# WHAT THE EXERCISE ASKS:
Reproduce the listing below verbatim, starting at the line that contains "Pinetree Drive (224, 1643)" and continuing through its final line.

# DATA ENTRIES:
··········

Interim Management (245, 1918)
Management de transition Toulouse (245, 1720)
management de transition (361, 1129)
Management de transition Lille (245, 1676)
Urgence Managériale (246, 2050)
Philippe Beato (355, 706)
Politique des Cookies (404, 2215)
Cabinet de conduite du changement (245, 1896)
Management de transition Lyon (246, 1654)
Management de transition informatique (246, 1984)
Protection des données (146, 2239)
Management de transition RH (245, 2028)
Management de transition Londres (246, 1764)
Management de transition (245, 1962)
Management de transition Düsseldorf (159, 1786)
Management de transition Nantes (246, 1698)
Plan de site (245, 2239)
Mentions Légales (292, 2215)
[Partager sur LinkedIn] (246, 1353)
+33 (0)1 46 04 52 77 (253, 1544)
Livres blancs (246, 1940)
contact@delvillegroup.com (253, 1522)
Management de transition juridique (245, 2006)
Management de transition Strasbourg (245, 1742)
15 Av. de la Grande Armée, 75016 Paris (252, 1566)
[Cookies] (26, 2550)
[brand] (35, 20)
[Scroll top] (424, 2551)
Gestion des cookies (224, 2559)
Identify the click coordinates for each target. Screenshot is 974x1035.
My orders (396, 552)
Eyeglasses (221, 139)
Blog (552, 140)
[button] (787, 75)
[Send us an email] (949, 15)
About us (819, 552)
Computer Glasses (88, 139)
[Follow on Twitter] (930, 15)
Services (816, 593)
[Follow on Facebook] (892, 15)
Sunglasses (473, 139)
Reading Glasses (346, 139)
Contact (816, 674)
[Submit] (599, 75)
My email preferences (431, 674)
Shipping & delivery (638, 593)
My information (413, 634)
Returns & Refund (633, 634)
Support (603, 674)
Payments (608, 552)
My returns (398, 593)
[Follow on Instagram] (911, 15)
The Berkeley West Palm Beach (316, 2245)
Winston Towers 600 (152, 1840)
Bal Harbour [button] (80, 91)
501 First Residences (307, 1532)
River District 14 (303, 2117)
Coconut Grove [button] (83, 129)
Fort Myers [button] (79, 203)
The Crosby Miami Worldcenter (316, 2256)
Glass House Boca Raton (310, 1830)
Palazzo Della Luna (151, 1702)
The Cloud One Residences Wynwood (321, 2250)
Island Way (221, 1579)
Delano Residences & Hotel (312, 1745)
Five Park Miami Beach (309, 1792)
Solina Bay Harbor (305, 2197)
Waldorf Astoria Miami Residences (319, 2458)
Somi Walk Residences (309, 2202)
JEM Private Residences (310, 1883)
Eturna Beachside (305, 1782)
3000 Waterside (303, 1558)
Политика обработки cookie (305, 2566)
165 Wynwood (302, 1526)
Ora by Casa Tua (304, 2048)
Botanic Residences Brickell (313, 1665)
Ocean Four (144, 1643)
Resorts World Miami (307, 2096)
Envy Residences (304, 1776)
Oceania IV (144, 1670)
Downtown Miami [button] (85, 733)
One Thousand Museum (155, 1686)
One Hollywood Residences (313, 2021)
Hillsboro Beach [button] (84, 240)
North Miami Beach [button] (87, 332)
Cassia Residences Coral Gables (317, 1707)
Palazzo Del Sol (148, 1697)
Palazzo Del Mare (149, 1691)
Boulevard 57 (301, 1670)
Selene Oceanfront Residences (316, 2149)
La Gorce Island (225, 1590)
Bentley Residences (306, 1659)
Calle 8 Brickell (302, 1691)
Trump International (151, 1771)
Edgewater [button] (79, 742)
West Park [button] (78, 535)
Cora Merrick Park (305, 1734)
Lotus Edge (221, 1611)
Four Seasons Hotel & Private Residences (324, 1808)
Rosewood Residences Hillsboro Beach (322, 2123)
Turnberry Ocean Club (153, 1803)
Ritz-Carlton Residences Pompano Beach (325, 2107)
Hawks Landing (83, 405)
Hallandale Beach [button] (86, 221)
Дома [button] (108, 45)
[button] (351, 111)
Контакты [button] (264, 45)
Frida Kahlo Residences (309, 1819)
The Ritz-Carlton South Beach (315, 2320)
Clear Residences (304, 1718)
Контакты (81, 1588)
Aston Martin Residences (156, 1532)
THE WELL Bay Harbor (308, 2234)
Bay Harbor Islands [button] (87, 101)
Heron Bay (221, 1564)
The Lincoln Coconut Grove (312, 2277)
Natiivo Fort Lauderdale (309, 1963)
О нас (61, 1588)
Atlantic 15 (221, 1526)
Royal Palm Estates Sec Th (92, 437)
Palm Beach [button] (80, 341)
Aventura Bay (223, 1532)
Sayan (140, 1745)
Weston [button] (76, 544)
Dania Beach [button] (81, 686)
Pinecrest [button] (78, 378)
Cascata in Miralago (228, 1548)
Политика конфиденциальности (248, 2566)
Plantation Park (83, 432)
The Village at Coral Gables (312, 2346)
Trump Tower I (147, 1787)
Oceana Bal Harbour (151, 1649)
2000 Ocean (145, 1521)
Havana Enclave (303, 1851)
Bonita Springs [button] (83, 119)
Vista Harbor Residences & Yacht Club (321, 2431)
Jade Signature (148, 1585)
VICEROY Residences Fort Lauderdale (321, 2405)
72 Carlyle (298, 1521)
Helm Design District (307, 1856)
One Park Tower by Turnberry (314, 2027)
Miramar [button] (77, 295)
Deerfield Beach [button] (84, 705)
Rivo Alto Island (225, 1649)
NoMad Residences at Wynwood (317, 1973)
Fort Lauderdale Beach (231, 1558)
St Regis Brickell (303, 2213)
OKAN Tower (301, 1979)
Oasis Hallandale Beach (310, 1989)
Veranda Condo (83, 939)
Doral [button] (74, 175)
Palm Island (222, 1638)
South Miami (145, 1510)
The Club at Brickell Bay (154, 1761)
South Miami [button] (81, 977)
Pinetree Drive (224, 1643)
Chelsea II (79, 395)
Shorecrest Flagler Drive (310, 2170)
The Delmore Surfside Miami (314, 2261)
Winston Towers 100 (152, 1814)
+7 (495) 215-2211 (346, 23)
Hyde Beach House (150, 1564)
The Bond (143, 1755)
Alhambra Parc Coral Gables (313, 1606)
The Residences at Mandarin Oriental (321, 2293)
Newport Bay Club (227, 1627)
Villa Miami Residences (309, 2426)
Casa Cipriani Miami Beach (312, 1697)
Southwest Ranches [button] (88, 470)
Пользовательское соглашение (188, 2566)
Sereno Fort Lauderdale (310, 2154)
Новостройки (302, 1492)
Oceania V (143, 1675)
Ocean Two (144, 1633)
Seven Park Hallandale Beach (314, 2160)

··········

# TASK RESULT:
Pinetree Drive (224, 1643)
Chelsea II (79, 395)
Shorecrest Flagler Drive (310, 2170)
The Delmore Surfside Miami (314, 2261)
Winston Towers 100 (152, 1814)
+7 (495) 215-2211 (346, 23)
Hyde Beach House (150, 1564)
The Bond (143, 1755)
Alhambra Parc Coral Gables (313, 1606)
The Residences at Mandarin Oriental (321, 2293)
Newport Bay Club (227, 1627)
Villa Miami Residences (309, 2426)
Casa Cipriani Miami Beach (312, 1697)
Southwest Ranches [button] (88, 470)
Пользовательское соглашение (188, 2566)
Sereno Fort Lauderdale (310, 2154)
Новостройки (302, 1492)
Oceania V (143, 1675)
Ocean Two (144, 1633)
Seven Park Hallandale Beach (314, 2160)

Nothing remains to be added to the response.